What to work on :: Look through the data below and output, unchanged, every line from the one holding "The width and height of the screenshot is (1079, 448)." through the one holding "You are a GUI", inclusive. Skip the pictures.

Supplied material ::
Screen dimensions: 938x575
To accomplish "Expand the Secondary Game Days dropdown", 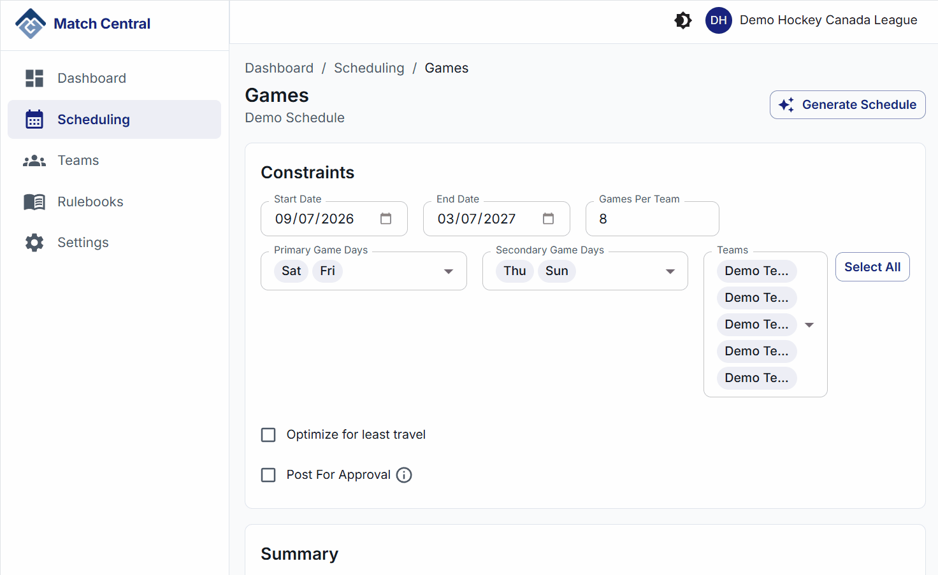I will click(x=670, y=271).
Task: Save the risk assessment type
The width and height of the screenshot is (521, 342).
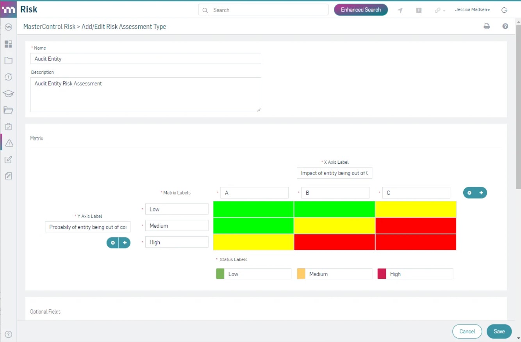Action: (x=499, y=331)

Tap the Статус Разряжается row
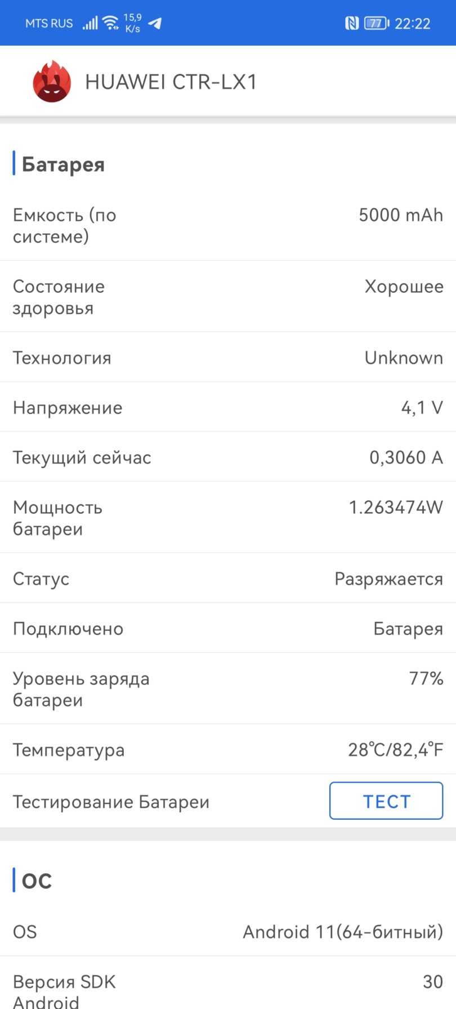pos(228,579)
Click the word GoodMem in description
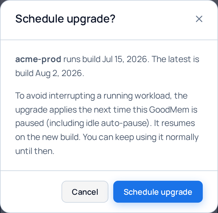 pos(169,110)
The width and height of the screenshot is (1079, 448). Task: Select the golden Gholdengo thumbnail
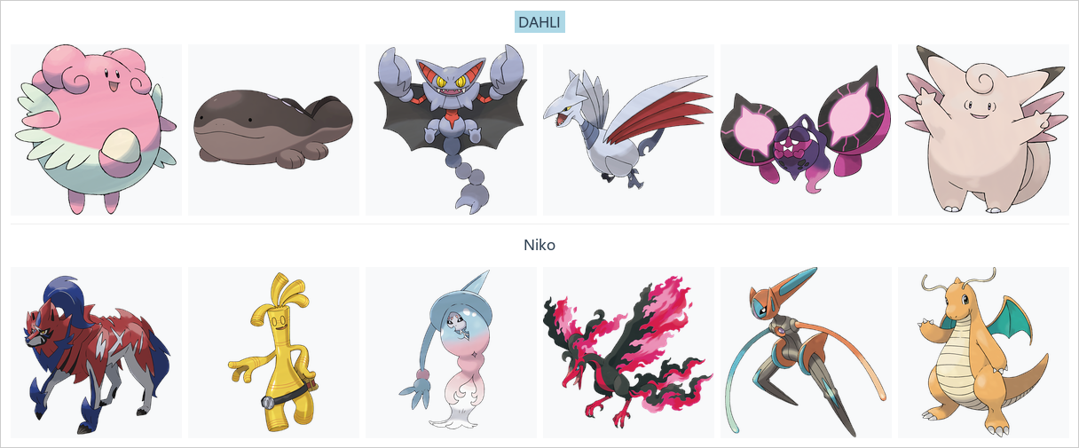click(273, 352)
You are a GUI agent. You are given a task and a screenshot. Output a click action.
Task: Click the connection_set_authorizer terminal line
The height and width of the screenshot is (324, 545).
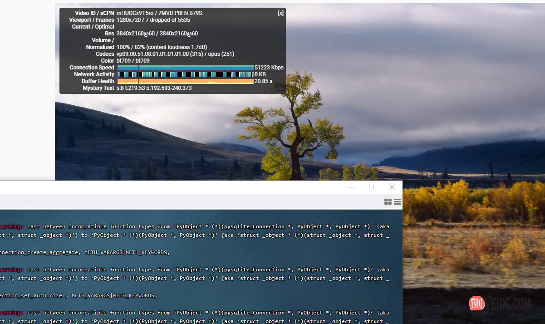78,295
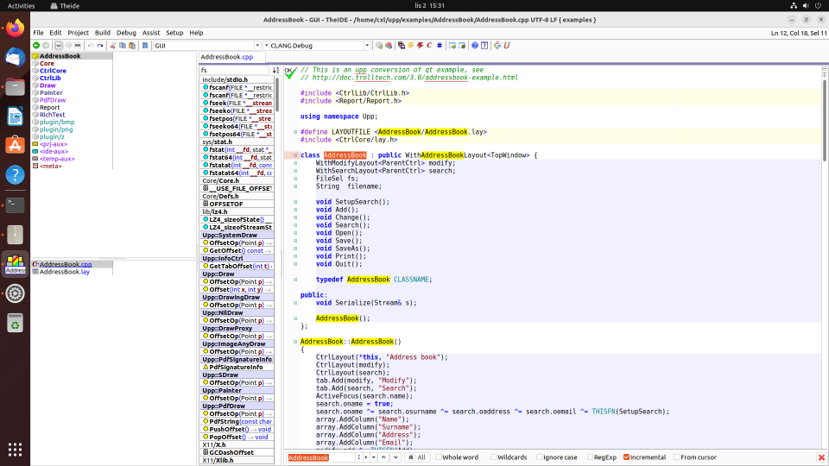Screen dimensions: 829x466
Task: Click the red close icon on search bar
Action: click(x=820, y=457)
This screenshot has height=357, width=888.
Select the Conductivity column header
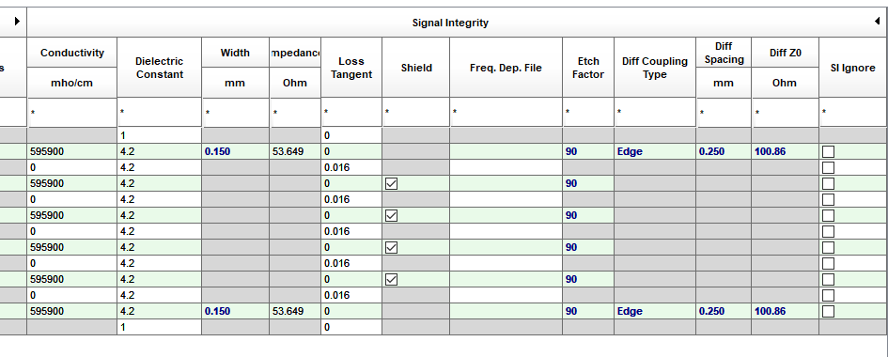[x=72, y=53]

Written answer ::
The width and height of the screenshot is (1079, 448). Task: Select the golden Gholdengo thumbnail
click(273, 352)
You are a GUI agent. You are given a task and a screenshot. Output a click action.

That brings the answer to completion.